# ABOUT THIS TASK
The records below should be copied in full, exactly as shown.

[Dataset entries]
[Start of Attachment]

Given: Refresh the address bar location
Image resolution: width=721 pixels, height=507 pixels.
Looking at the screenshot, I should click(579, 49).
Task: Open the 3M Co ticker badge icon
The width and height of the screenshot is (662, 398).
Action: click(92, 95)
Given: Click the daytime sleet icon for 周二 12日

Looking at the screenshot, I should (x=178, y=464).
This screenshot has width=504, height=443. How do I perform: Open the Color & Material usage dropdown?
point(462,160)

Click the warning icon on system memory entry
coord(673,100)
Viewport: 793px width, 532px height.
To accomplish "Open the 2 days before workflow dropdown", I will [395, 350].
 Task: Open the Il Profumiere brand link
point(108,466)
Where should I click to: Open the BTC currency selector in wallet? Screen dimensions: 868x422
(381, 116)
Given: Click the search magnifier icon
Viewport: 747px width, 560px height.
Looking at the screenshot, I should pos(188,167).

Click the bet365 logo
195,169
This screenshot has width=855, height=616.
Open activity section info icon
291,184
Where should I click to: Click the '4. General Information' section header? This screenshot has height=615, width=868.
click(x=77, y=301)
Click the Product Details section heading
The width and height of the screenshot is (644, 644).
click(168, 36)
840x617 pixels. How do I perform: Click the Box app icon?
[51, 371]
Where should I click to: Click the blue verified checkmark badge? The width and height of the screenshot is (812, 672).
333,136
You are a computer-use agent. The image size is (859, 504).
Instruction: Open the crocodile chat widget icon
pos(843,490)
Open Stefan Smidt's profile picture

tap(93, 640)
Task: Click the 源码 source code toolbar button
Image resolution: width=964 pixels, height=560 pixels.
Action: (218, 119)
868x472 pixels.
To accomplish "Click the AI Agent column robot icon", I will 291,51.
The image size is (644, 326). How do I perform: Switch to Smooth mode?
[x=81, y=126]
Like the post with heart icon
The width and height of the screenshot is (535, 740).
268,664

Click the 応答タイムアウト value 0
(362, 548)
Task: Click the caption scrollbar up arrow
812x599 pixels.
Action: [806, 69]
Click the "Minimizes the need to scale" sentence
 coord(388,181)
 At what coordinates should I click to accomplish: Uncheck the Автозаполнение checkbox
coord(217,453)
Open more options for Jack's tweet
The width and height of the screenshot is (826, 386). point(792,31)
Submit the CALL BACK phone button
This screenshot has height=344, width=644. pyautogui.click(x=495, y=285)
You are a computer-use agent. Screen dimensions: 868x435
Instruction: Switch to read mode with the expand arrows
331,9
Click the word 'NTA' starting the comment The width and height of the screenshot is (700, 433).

[End of Attachment]

# REPLY
Given: Refresh the address bar location
Image resolution: width=721 pixels, height=507 pixels.
Looking at the screenshot, I should click(579, 49).
Task: Open the 3M Co ticker badge icon
The width and height of the screenshot is (662, 398).
Action: click(92, 95)
Given: Click the daytime sleet icon for 周二 12日

Looking at the screenshot, I should (x=178, y=464).
This screenshot has width=504, height=443. How do I perform: Open the Color & Material usage dropdown?
point(462,160)

Click the warning icon on system memory entry
coord(673,100)
Viewport: 793px width, 532px height.
To accomplish "Open the 2 days before workflow dropdown", I will [395, 350].
 Task: Open the Il Profumiere brand link
point(108,466)
Where should I click to: Open the BTC currency selector in wallet? Screen dimensions: 868x422
(381, 116)
Given: Click the search magnifier icon
Viewport: 747px width, 560px height.
Looking at the screenshot, I should pos(188,167).

Click the bet365 logo
195,169
This screenshot has width=855, height=616.
Open activity section info icon
291,184
Where should I click to: Click the '4. General Information' section header? This screenshot has height=615, width=868.
click(x=77, y=301)
Click the Product Details section heading
The width and height of the screenshot is (644, 644).
click(168, 36)
840x617 pixels. How do I perform: Click the Box app icon?
[51, 371]
Where should I click to: Click the blue verified checkmark badge? The width and height of the screenshot is (812, 672).
333,136
You are a computer-use agent. The image size is (859, 504).
Instruction: Open the crocodile chat widget icon
pos(843,490)
Open Stefan Smidt's profile picture

tap(93, 640)
Task: Click the 源码 source code toolbar button
Image resolution: width=964 pixels, height=560 pixels.
Action: (218, 119)
868x472 pixels.
To accomplish "Click the AI Agent column robot icon", I will 291,51.
The image size is (644, 326). How do I perform: Switch to Smooth mode?
[x=81, y=126]
Like the post with heart icon
The width and height of the screenshot is (535, 740).
268,664

Click the 応答タイムアウト value 0
(362, 548)
Task: Click the caption scrollbar up arrow
812x599 pixels.
Action: [806, 69]
Click the "Minimizes the need to scale" sentence
 coord(388,181)
 At what coordinates should I click to accomplish: Uncheck the Автозаполнение checkbox
coord(217,453)
Open more options for Jack's tweet
The width and height of the screenshot is (826, 386). point(792,31)
Submit the CALL BACK phone button
This screenshot has height=344, width=644. pyautogui.click(x=495, y=285)
You are a computer-use agent. Screen dimensions: 868x435
Instruction: Switch to read mode with the expand arrows
331,9
Click the word 'NTA' starting the comment The width and height of the screenshot is (700, 433).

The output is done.